11-06-2019 | Onderzoek
Corticosteroïdinjectie versus placebo bij heupartrose
Gepubliceerd in: Huisarts en wetenschap | Uitgave 7/2019
Log in om toegang te krijgenSamenvatting
Inleiding Verschillende internationale richtlijnen adviseren een intra-articulaire corticosteroïdinjectie bij pijnlijke heupartrose, maar de systemische werking van corticosteroïden bij heupartrose is onbekend. Wij onderzochten of intramusculaire corticosteroïdinjecties de pijn kunnen verminderen en vergeleken deze met placebo-injecties.
Methode In deze gerandomiseerde dubbelblinde RCT kregen patiënten met pijnlijke heupartrose een intramusculaire injectie met ofwel 40 mg triamcinolonacetonide ofwel placebo. Primaire uitkomstmaat was de heuppijn in rust en tijdens lopen twee weken na de injectie, gemeten op een visuele analoge pijnschaal en op de WOMAC-pijnindex. Secundaire uitkomstmaten waren de pijnscores op vier, zes en twaalf weken en de overige WOMAC-scores. Gegevens werden geanalyseerd met linear mixed models.
Resultaten In totaal werden 106 patiënten geanalyseerd, 52 in de corticosteroïdgroep en 54 in de placebogroep.

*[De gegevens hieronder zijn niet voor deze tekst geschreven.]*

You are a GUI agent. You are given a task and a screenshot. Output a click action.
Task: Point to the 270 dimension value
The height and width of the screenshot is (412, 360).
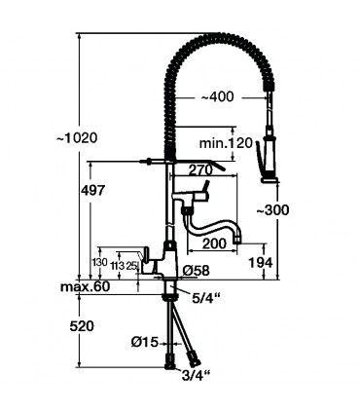tap(200, 169)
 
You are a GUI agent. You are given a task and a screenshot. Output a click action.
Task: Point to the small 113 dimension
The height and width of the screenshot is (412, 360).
tap(117, 265)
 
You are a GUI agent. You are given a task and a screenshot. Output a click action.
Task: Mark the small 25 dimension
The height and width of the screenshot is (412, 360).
tap(131, 265)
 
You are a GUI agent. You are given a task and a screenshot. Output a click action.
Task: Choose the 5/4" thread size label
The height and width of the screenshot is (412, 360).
tap(204, 296)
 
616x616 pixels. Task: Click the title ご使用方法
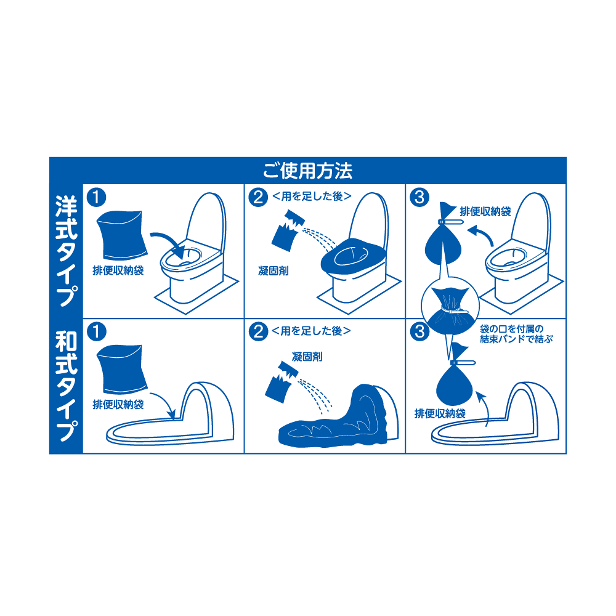307,171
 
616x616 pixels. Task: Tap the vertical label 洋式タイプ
66,251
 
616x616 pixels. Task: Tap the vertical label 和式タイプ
66,386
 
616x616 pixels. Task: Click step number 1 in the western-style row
96,197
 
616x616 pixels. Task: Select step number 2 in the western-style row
258,197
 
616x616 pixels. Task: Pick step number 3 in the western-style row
419,197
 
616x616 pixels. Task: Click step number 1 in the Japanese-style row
96,331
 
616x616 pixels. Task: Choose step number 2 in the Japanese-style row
258,331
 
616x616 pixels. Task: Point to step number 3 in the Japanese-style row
419,331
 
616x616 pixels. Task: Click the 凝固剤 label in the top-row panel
274,270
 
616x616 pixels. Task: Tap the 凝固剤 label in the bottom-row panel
307,357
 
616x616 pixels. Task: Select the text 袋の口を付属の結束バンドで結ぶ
516,334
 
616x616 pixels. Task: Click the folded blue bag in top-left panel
121,235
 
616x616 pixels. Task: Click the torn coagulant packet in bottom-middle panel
282,382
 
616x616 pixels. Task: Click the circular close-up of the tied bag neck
450,306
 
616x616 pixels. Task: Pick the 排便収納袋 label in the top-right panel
485,212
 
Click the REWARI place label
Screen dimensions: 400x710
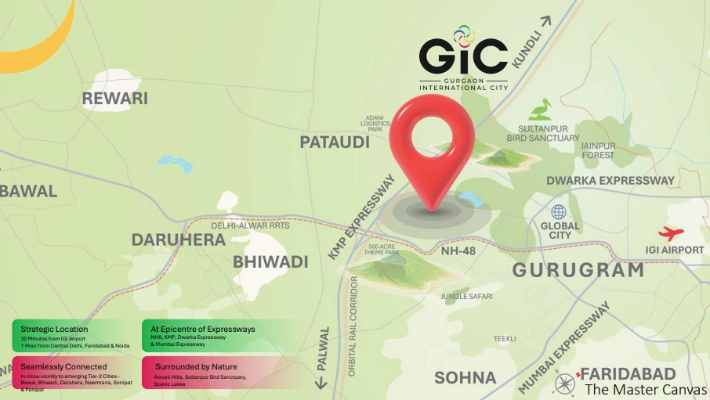click(x=115, y=99)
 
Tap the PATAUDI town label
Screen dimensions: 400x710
click(x=335, y=142)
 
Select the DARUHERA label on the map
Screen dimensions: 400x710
click(x=178, y=240)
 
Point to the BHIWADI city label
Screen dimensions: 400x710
click(x=270, y=261)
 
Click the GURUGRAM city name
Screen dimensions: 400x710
click(x=578, y=271)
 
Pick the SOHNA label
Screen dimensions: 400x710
click(x=465, y=377)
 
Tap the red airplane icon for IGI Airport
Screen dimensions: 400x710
click(x=671, y=233)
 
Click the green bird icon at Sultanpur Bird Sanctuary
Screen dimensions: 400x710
click(x=540, y=110)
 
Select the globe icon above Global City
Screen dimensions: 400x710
click(x=559, y=212)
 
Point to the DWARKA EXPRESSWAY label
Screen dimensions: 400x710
click(x=610, y=181)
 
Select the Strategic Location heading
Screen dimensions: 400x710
click(x=54, y=329)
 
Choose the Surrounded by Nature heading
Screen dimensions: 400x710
click(x=194, y=366)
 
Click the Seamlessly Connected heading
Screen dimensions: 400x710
click(x=63, y=366)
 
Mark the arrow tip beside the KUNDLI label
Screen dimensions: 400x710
click(x=547, y=19)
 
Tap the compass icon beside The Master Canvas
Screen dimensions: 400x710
click(x=566, y=383)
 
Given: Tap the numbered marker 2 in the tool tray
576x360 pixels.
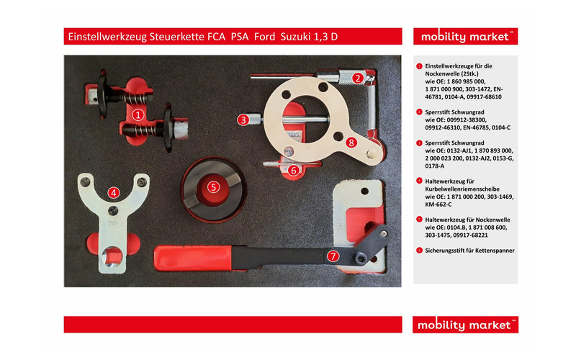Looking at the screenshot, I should [358, 78].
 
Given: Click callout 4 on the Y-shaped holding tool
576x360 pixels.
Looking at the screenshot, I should [114, 192].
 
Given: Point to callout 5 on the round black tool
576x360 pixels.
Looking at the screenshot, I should [213, 186].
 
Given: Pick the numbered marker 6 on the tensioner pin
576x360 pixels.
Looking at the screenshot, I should [293, 170].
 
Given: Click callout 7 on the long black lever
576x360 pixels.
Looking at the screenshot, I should [332, 256].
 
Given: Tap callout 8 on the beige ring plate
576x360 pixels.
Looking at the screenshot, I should [351, 143].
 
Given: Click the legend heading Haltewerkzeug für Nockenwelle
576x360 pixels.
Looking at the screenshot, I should [468, 217].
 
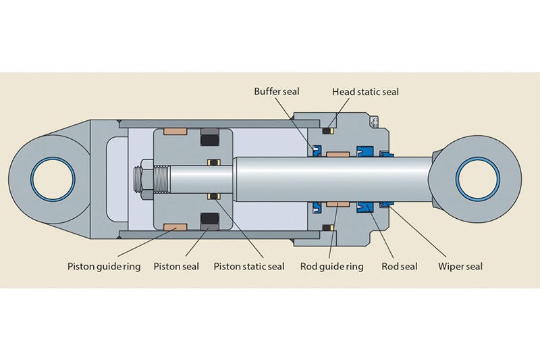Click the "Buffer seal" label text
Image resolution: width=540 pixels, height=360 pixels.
point(277,91)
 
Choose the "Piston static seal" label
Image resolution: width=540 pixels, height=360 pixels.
point(249,266)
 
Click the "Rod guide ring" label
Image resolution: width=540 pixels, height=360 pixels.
point(331,266)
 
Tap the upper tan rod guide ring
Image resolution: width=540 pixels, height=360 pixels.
point(337,155)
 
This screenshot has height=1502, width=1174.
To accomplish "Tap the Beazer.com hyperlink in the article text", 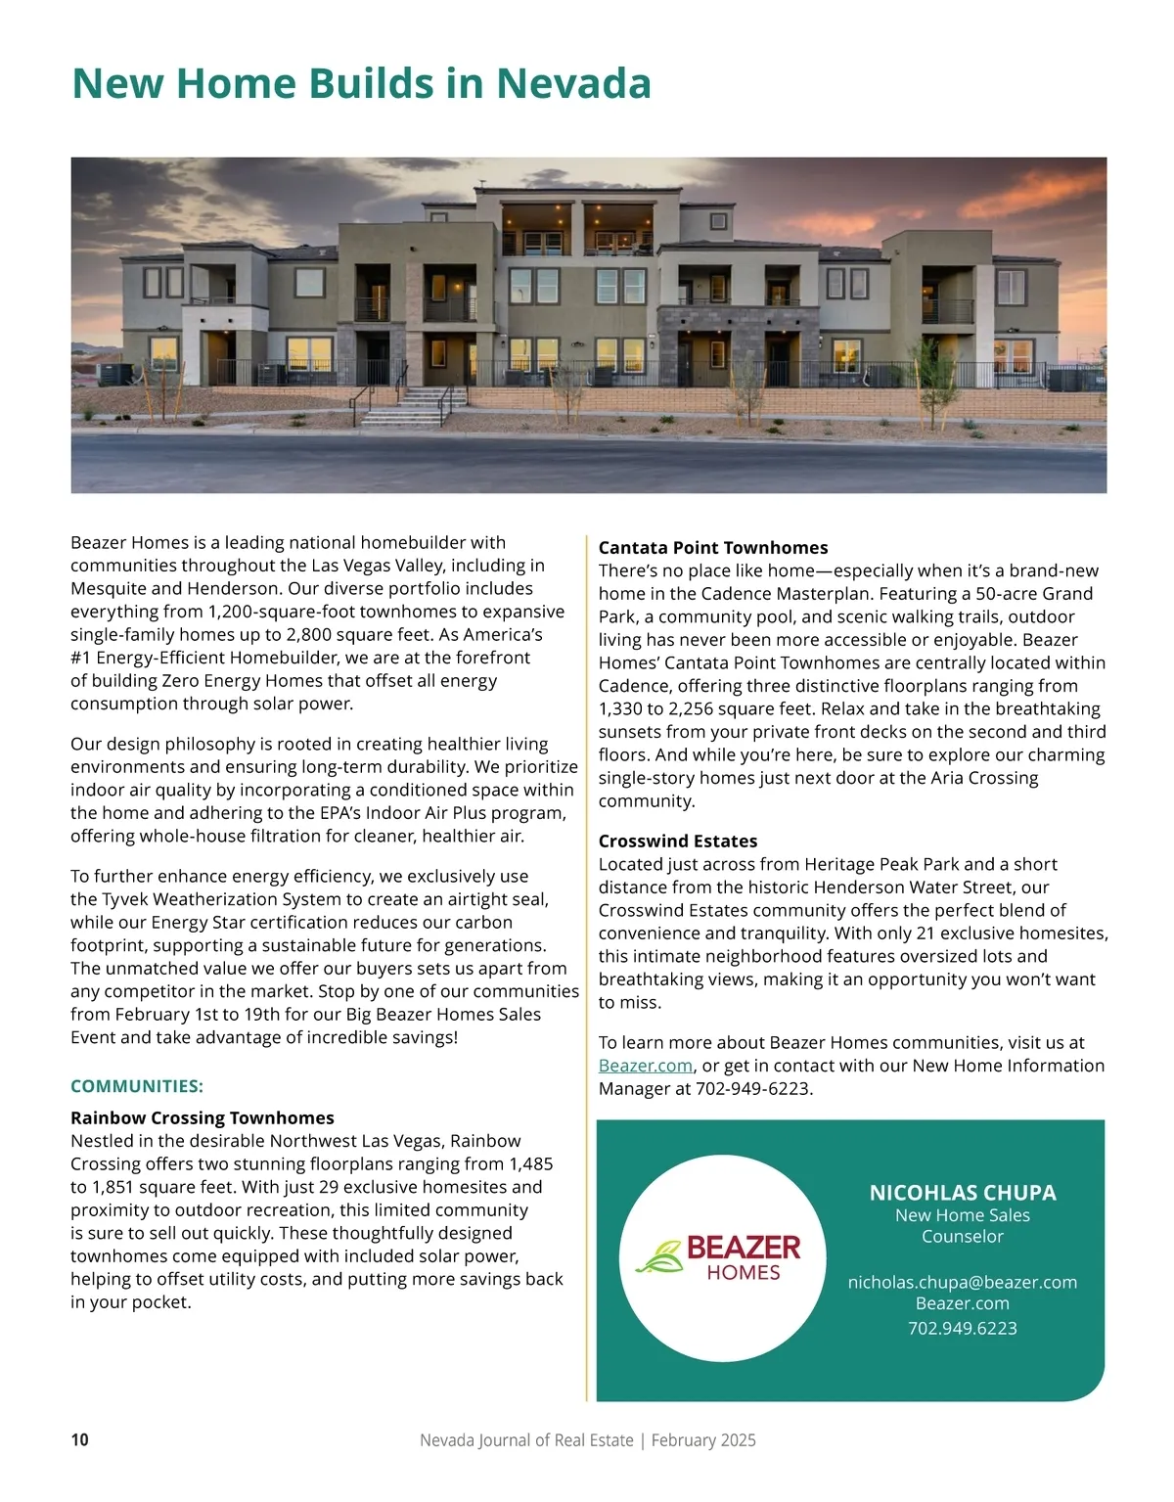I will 646,1066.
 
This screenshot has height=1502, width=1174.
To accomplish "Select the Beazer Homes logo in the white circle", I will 722,1257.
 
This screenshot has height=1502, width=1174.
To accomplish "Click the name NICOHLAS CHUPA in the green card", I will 963,1193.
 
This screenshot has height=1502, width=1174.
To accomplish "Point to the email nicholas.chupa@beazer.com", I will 963,1282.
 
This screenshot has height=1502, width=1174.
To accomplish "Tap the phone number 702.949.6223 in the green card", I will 963,1328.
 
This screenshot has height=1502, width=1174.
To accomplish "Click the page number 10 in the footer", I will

In de corticosteroïdgroep zagen we twee weken na de injectie een significant en klinisch relevant verschil ten opzichte van placebo op de pijn in rust (extra pijnvermindering –1,3; 95%-BI –2,3 tot –0,3). Dit effect bleef tot twaalf weken na de injectie aanwezig. Na vier, zes en twaalf weken zagen we ook een significant verschil voor pijn tijdens lopen, en na zes en twaalf weken scoorde de interventiegroep ook beter op de WOMAC-pijnschaal.
Conclusie Een intramusculaire corticosteroïdinjectie bij heupartrose vermindert de pijn in rust na twee tot twaalf weken beter dan placebo. Respectievelijk vier tot twaalf en zes tot twaalf weken na de injectie zijn ook de pijn bij lopen en de score op de WOMAC-pijnschaal beter dan bij placebo.